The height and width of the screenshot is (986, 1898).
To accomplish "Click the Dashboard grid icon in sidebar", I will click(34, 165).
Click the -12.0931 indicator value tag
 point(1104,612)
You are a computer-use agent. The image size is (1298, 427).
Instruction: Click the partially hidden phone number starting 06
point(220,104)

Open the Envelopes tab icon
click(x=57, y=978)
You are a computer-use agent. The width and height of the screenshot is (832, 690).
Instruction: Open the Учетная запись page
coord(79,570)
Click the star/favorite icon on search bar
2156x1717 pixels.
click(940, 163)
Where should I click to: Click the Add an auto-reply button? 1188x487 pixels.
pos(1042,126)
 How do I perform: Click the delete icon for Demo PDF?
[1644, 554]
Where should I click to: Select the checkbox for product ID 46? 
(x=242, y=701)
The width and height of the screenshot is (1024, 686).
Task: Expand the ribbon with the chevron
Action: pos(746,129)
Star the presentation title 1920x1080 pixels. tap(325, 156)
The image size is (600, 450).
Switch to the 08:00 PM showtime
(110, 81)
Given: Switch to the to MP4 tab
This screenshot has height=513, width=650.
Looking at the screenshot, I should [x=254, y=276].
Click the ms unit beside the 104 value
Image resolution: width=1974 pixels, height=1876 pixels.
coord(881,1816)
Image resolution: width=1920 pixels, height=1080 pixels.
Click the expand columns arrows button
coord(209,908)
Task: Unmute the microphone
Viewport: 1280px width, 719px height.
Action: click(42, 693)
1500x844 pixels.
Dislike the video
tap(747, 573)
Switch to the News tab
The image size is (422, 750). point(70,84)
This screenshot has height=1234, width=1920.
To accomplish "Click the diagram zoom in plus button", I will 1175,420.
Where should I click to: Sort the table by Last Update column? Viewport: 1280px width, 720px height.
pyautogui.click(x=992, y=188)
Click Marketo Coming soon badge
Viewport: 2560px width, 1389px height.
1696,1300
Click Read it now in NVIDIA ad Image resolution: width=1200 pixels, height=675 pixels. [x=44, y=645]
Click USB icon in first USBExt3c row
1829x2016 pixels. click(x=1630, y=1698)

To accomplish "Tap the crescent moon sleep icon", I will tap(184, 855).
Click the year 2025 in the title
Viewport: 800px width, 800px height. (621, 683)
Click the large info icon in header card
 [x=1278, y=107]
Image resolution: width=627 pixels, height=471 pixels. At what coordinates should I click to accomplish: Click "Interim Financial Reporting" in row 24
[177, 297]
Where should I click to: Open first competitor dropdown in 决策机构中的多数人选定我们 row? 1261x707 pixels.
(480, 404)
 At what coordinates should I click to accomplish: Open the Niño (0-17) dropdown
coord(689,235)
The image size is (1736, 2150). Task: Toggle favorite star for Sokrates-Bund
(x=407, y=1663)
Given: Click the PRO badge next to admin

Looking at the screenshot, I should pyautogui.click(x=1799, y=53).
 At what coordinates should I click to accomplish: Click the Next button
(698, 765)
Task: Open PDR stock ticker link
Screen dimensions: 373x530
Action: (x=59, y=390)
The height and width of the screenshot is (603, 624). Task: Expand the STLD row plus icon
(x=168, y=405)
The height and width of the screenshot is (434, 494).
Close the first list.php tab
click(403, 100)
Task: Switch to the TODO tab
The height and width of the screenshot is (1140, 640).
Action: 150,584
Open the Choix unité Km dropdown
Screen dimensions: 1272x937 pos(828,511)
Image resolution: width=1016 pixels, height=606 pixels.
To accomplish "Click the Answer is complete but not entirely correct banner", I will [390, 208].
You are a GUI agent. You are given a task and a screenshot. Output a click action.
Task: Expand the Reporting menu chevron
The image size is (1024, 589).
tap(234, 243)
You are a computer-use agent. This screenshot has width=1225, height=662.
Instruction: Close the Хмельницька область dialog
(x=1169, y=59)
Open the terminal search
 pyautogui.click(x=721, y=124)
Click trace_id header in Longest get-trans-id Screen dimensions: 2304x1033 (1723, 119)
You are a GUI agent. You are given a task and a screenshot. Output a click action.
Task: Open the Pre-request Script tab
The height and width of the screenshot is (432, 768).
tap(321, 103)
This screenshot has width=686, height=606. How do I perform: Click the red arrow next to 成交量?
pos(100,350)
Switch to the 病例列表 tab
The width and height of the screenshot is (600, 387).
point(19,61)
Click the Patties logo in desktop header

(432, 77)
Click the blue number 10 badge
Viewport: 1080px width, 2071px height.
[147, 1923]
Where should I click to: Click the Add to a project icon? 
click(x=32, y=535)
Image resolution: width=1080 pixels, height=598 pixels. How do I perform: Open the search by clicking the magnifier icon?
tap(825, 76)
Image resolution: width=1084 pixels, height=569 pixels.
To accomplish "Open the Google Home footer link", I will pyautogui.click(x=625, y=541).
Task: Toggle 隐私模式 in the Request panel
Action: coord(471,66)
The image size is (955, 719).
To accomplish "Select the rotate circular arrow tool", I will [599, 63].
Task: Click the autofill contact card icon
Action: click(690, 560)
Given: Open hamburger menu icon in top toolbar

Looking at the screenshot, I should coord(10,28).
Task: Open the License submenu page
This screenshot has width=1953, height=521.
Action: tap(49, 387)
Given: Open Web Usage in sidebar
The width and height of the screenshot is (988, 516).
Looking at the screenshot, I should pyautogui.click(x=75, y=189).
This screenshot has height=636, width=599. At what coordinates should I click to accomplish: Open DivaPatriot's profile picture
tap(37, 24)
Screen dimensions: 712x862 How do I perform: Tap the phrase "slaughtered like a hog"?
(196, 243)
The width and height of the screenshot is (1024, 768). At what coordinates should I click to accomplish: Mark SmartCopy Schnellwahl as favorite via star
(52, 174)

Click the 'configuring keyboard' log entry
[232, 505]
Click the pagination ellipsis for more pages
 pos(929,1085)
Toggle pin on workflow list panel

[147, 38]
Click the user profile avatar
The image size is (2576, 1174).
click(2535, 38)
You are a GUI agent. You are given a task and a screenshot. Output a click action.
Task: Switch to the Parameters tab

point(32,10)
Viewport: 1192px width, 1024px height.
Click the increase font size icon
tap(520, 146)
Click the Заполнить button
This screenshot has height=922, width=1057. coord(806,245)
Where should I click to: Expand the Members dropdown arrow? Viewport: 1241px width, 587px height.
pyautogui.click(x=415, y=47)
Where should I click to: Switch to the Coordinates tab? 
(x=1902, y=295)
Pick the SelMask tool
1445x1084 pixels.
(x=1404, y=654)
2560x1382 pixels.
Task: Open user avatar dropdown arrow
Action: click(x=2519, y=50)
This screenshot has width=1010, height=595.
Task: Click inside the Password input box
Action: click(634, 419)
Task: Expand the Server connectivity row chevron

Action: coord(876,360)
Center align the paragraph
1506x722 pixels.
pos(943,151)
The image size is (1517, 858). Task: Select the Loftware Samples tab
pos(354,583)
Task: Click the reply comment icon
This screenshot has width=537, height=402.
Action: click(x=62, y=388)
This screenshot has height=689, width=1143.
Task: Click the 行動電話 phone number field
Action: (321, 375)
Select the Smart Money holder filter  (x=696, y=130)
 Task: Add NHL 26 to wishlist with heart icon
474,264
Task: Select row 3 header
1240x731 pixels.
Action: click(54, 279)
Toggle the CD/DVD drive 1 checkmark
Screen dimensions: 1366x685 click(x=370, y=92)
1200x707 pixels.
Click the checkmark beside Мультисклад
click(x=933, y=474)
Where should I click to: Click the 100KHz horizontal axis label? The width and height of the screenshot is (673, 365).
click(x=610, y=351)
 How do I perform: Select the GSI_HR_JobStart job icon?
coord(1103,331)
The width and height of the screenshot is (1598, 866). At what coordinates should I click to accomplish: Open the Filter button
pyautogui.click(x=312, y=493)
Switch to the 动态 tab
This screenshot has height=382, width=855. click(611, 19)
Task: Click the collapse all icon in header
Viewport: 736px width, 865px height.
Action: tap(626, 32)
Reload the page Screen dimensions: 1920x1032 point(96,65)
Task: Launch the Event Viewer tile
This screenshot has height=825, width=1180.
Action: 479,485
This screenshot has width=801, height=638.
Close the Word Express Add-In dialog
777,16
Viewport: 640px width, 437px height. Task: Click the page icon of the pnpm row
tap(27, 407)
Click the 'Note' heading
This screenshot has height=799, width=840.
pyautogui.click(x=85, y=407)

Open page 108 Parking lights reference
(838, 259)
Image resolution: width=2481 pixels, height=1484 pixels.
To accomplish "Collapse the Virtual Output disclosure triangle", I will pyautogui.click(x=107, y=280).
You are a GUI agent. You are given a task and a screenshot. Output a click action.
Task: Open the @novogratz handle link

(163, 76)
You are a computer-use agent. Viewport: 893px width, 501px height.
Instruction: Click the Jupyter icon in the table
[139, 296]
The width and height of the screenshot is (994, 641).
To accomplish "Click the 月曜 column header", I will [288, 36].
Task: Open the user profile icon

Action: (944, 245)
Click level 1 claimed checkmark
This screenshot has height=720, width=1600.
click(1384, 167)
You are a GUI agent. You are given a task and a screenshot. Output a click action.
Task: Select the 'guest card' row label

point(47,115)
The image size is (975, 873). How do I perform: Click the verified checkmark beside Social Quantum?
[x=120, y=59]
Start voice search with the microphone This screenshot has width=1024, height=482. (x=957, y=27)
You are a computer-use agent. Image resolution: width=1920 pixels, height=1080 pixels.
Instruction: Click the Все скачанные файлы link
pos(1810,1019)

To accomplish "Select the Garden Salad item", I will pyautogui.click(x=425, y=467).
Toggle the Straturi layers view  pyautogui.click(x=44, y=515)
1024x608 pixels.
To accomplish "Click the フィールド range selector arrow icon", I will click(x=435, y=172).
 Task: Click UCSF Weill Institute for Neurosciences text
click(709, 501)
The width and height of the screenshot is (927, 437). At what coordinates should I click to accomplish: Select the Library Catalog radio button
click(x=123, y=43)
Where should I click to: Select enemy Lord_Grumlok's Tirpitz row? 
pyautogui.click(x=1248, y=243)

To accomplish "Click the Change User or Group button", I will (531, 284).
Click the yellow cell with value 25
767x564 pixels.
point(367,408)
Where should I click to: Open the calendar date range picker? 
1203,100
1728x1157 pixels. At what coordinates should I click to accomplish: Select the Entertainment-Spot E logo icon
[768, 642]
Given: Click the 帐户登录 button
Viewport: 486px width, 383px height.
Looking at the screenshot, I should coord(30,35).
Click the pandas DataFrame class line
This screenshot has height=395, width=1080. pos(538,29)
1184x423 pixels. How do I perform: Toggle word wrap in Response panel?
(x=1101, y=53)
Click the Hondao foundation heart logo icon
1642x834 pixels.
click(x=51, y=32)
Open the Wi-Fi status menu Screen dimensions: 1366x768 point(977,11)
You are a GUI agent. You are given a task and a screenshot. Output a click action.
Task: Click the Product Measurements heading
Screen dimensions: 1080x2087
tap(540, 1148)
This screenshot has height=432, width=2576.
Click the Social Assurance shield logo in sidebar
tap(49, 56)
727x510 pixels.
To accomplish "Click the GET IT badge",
================
Written problem:
Can you print the data above, unchanged, starting at the line that contains "Start voice search" and ending at the line that contains "point(367,408)", with both of those lines included?

Exercise output:
Start voice search with the microphone This screenshot has width=1024, height=482. (x=957, y=27)
You are a computer-use agent. Image resolution: width=1920 pixels, height=1080 pixels.
Instruction: Click the Все скачанные файлы link
pos(1810,1019)

To accomplish "Select the Garden Salad item", I will pyautogui.click(x=425, y=467).
Toggle the Straturi layers view  pyautogui.click(x=44, y=515)
1024x608 pixels.
To accomplish "Click the フィールド range selector arrow icon", I will click(x=435, y=172).
 Task: Click UCSF Weill Institute for Neurosciences text
click(709, 501)
The width and height of the screenshot is (927, 437). At what coordinates should I click to accomplish: Select the Library Catalog radio button
click(x=123, y=43)
Where should I click to: Select enemy Lord_Grumlok's Tirpitz row? 
pyautogui.click(x=1248, y=243)

To accomplish "Click the Change User or Group button", I will (531, 284).
Click the yellow cell with value 25
767x564 pixels.
point(367,408)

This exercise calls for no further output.